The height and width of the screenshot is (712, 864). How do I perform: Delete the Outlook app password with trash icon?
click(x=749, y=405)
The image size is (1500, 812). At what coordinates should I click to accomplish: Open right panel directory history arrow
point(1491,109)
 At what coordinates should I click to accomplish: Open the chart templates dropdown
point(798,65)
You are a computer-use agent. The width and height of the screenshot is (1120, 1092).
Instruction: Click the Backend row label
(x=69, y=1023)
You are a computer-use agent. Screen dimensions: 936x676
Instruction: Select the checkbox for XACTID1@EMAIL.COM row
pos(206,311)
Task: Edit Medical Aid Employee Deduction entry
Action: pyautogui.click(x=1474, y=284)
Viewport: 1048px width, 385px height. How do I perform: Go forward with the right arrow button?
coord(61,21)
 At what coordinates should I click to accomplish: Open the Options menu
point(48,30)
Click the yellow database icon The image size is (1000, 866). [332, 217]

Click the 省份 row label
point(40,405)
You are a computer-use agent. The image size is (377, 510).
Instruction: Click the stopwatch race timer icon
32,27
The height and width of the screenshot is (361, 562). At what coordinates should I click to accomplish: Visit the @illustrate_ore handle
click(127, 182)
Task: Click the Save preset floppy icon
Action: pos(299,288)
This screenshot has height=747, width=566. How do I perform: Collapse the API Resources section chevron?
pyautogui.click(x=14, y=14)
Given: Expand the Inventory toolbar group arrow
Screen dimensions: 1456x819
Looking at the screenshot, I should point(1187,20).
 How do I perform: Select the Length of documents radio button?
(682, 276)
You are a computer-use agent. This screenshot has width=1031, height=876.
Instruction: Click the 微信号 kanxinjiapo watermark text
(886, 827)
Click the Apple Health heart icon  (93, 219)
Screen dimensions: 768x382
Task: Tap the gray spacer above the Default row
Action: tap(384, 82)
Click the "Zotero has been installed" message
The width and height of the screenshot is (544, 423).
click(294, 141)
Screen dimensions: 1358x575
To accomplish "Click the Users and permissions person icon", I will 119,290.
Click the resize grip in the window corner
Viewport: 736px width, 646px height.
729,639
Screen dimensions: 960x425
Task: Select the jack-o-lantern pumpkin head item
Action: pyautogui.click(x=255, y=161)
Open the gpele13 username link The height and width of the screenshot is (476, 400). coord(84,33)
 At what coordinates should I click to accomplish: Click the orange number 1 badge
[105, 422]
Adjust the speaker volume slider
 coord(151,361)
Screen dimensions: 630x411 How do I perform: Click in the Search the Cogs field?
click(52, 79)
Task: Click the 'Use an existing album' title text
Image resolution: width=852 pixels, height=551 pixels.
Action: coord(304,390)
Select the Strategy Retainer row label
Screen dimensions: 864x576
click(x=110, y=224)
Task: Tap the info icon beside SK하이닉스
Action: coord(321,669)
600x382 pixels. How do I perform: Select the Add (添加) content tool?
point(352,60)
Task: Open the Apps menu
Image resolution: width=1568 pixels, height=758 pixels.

━━━

Work item » Could you print exactly the lines from the one containing "Adjust the speaker volume slider" through the last line of the records above?

Written response »
Adjust the speaker volume slider
 coord(151,361)
Screen dimensions: 630x411 How do I perform: Click in the Search the Cogs field?
click(52, 79)
Task: Click the 'Use an existing album' title text
Image resolution: width=852 pixels, height=551 pixels.
Action: coord(304,390)
Select the Strategy Retainer row label
Screen dimensions: 864x576
click(x=110, y=224)
Task: Tap the info icon beside SK하이닉스
Action: coord(321,669)
600x382 pixels. How do I perform: Select the Add (添加) content tool?
point(352,60)
Task: Open the Apps menu
Image resolution: width=1568 pixels, height=758 pixels.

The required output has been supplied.